Interaction between the αBE4 binding proteins is induced in MHC-CnA mice. (A) Cardiac nuclear protein extracts from WT and MHC-CnA (CN) mice were subjected to SDS-PAGE fractionation followed by western blot with anti-phospho-Stat3 (Tyr705) antibody (that detects only Stat3 phosphorylated at tyrosine 705), anti-NFATc3, anti-NFATc4 and anti-Nished antibodies (n= 2). Lamin B was used as a loading control. Quantification of protein levels in the (WT) and MHC-CnA (CN) mice. (B) Cardiac cell lysates from WT and MHC-CnA (CN) mice were immunoprecipitated (IP) with anti-STAT3 antibody and western blotted (WB) with anti-NFATc4, anti-NFATc3 and anti-STAT3 antibodies. Data shown represent one of two separate experiments, with two individual mice per experiment.

Fig 7

Jak2 regulates the transcriptional activity of the CryAB promoter in cardiomyocytes. (A) HL-1 cells were co-transfected with CryAB-Luc plasmid along with parental vector (pcDNAV5) or pTel-Jak2. Cells were serum-starved and treated with vehicle (DMSO) or 50 μM AG490 for 24 hrs. Luciferase activities in cells treated with AG490 and co-transfected with Tel-Jak are expressed relative to the mean value of the co-transfected cells exposed to the vehicle. Renilla luciferase expression was used for normalization. Experiments have been repeated at least three times. Data are mean ± SE. *P < 0.05 and **P < 0.01. (B) Serum-starved HL-1 cells were treated for 5, 10 and 30 min. with either En-1 (50 nM) or vehicle (water) and subjected to ChIP assays.

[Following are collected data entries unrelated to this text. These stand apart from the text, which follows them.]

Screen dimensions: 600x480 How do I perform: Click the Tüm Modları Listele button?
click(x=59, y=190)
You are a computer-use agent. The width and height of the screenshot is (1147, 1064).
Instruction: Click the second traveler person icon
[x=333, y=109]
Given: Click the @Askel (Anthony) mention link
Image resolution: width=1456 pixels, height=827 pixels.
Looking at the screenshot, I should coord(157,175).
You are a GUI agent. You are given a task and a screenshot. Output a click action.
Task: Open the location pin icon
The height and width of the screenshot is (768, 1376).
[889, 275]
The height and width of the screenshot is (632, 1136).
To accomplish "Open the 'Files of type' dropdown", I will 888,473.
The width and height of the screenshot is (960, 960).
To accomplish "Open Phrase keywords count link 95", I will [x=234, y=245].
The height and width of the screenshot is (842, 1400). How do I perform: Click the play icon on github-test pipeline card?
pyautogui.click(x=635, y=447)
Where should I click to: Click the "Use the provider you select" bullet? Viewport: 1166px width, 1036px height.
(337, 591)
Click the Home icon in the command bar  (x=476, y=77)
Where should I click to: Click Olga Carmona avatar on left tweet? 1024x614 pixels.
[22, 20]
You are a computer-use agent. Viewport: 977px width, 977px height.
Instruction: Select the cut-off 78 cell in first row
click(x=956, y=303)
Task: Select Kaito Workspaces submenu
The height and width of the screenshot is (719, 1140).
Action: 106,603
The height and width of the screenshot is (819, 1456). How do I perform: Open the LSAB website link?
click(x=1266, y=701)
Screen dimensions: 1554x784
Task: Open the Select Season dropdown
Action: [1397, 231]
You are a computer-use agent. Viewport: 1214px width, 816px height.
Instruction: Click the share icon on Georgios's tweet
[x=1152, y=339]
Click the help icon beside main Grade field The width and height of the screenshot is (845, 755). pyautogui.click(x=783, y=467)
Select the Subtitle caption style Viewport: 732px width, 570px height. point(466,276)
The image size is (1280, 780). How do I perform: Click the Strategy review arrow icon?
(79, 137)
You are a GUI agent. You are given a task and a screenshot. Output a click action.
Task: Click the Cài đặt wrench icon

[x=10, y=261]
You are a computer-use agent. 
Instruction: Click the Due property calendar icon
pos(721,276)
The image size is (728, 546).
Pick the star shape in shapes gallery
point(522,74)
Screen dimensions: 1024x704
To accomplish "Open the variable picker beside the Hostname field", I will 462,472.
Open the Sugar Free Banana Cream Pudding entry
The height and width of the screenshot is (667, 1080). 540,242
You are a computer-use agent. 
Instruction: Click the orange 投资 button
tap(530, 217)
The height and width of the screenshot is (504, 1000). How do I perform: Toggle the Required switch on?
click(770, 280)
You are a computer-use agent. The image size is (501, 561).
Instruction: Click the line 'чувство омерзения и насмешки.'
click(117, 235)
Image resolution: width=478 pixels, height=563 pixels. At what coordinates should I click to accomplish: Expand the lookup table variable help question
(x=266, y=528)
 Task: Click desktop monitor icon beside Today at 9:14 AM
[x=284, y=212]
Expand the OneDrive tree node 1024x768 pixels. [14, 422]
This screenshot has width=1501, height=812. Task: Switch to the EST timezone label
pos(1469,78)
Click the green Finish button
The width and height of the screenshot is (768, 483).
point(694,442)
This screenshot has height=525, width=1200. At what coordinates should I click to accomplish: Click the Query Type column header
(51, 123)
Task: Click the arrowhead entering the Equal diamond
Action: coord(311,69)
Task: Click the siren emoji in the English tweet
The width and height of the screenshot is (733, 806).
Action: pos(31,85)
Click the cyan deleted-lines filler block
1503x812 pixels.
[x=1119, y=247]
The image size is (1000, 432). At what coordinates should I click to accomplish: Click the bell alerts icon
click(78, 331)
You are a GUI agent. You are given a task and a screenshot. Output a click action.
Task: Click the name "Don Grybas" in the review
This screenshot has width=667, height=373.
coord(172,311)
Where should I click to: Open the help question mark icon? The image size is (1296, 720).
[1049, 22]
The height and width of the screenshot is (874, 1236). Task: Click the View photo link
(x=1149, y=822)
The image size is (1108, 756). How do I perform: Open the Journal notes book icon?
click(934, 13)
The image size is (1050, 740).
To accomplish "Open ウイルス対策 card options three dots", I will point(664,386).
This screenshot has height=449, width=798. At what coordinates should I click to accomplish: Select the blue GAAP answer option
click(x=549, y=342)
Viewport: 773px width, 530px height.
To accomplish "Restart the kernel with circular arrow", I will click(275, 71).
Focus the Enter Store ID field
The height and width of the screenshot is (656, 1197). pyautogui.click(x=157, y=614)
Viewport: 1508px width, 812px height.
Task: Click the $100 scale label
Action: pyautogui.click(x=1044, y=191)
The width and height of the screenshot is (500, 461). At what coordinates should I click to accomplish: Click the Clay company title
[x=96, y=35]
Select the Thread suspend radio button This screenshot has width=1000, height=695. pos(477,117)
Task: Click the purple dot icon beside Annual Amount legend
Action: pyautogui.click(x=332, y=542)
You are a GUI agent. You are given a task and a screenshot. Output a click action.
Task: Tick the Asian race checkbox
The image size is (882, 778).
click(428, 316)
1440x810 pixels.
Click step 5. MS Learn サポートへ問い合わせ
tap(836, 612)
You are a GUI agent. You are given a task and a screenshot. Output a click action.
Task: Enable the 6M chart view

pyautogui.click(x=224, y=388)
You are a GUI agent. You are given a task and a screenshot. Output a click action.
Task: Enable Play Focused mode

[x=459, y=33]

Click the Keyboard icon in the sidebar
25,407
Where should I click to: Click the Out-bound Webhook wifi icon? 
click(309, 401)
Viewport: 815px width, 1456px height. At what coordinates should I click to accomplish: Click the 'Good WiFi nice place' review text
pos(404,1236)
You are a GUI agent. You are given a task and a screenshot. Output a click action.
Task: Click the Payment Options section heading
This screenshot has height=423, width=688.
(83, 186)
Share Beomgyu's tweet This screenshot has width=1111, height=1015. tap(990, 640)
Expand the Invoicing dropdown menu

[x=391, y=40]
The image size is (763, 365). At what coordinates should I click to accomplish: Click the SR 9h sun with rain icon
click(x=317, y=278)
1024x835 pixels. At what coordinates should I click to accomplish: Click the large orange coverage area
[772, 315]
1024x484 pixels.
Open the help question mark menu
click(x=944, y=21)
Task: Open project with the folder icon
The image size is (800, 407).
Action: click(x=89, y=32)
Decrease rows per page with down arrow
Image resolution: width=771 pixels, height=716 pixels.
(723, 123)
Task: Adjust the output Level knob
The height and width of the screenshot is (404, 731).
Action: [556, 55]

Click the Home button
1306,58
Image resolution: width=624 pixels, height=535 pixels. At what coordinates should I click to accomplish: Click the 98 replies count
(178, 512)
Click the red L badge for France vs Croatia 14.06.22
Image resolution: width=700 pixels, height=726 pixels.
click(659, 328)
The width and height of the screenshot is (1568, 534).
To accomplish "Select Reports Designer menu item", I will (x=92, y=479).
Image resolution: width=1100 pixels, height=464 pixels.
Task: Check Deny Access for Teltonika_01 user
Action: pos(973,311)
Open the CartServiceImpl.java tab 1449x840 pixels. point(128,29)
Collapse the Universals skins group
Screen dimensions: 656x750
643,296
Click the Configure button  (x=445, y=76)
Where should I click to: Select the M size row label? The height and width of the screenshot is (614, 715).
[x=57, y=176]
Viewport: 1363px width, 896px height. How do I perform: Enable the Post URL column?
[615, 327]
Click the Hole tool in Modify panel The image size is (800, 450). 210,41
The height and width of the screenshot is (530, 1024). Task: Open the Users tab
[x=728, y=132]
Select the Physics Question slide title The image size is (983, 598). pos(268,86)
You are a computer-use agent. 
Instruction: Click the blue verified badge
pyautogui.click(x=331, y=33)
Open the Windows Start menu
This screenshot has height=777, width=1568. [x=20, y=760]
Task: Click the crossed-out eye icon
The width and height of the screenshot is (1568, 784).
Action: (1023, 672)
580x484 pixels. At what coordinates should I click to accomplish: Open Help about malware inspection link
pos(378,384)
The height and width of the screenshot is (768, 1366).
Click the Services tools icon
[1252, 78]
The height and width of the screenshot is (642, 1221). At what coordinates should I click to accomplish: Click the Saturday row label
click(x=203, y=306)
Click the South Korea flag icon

Soluble chromatin from cross-linked cells was immunoprecipitated with indicated antibodies. A non-specific IgG was used as a negative control for immunoprecipitation and the antibody alone (Ab), without lysate, served as a control for cross-contamination. Input DNA represents 10% of total chromatin used in each reaction. DNA was amplified performed with primers flanking the αBE4 sequence. Primers specific to GAPDH were used before (input) and after immunoprecipitation as a control to monitor immunoprecipitation specificity. Data shown are one representative of three separate experiments.

Fig 8

Immunocytochemical localization of STAT3 and NFATc3 in En-1 induced and AG490 treated rat primary cardiomyocytes. Cultured neonatal primary cardiomyocytes were treated with vehicle (DMSO) (left panel), En-1 (50 nM) (middle panel), or En-1 (50 nM) with AG490 (5 μM) (right panel), then immunostained for sub-cellular localization of STAT3 and NFATc3. Nuclei were stained with 4′, 6-diamidino-2-phenylindole (Dapi) and merged patterns are shown in the bottom panel. All images were obtained at 40× magnification.